▶ **Lines of data**:
>> BEGIN

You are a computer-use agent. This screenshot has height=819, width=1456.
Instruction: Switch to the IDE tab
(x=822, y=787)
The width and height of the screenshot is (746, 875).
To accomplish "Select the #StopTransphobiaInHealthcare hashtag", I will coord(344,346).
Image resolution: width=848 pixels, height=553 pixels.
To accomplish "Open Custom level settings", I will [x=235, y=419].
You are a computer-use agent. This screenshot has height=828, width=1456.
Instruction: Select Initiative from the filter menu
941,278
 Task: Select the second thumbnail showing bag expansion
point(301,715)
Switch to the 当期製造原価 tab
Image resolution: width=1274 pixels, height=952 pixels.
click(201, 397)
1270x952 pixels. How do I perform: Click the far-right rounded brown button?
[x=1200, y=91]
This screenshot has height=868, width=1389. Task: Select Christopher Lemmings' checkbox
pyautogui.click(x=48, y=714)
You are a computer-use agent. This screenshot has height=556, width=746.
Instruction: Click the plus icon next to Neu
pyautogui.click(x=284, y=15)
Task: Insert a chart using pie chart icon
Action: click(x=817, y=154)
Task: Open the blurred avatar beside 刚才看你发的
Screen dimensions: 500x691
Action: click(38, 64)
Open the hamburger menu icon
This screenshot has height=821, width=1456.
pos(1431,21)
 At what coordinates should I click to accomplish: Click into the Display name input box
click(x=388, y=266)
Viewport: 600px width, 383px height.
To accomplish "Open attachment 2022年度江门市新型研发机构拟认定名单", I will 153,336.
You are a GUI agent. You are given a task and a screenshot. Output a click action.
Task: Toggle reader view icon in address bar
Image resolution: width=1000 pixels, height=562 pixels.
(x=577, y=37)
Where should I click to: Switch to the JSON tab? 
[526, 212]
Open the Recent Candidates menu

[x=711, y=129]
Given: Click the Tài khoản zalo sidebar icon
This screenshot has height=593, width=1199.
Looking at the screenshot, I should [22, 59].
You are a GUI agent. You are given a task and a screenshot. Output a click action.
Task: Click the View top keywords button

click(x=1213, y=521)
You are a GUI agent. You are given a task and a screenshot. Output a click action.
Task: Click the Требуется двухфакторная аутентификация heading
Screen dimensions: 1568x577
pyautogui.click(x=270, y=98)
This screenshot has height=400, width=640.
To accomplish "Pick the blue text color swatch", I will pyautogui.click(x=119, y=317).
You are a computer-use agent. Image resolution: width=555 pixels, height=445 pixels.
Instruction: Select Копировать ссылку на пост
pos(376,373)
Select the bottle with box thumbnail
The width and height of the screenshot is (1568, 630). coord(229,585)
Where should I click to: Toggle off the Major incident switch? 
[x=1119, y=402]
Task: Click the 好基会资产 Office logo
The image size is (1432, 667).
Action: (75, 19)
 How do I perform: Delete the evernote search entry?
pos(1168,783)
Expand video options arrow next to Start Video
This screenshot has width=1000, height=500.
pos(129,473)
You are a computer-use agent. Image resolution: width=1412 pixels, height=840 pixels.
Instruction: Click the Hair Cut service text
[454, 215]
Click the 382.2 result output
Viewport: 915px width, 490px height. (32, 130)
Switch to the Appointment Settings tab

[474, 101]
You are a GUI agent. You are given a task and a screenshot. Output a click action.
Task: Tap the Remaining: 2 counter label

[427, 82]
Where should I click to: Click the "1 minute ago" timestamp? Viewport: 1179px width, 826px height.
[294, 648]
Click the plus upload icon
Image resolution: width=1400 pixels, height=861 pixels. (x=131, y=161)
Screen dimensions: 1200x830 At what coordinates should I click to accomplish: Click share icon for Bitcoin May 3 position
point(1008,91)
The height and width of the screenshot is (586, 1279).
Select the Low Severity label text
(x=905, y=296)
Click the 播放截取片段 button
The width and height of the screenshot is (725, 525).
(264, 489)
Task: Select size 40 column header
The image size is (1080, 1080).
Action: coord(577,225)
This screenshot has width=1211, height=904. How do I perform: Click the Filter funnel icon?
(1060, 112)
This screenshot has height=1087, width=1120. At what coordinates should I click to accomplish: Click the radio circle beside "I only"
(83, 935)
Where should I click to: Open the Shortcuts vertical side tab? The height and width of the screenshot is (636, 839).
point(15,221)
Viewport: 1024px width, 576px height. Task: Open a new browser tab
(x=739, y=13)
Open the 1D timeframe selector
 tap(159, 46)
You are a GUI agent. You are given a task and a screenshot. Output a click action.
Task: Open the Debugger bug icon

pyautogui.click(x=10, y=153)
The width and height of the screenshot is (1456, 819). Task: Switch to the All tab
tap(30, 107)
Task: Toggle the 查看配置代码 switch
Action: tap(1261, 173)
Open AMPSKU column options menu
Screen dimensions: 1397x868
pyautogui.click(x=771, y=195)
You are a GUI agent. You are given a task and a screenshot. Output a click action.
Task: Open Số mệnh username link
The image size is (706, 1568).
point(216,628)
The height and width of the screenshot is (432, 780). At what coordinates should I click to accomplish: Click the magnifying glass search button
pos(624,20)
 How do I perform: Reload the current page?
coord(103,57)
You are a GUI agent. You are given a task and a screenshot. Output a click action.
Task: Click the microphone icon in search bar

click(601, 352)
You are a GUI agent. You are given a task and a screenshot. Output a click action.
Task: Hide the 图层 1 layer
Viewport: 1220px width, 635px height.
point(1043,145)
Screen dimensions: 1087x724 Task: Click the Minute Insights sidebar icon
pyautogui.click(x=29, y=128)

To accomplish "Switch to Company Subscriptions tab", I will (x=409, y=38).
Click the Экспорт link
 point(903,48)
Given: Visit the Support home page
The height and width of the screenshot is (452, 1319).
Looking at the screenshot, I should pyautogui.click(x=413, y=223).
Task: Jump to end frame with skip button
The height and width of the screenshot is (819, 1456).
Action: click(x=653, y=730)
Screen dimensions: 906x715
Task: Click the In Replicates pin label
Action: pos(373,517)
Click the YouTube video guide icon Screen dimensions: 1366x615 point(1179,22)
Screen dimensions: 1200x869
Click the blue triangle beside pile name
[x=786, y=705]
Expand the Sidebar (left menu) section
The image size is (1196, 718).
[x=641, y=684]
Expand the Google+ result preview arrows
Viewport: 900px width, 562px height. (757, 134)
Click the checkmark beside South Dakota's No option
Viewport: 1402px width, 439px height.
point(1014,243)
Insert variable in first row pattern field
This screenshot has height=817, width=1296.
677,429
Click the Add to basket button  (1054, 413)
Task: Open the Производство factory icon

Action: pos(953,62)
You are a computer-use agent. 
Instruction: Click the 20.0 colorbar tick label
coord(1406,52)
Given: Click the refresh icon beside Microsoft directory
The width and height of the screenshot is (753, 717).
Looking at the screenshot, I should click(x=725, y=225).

>> END

▶ **EXERCISE REQUIREMENTS**: Reproduce the lines of the records from the one holding "Task: Open the Производство factory icon" through the last line, inclusive.

▶ **CORRECT RESULT**:
Task: Open the Производство factory icon

Action: pos(953,62)
You are a computer-use agent. 
Instruction: Click the 20.0 colorbar tick label
coord(1406,52)
Given: Click the refresh icon beside Microsoft directory
The width and height of the screenshot is (753, 717).
Looking at the screenshot, I should click(x=725, y=225).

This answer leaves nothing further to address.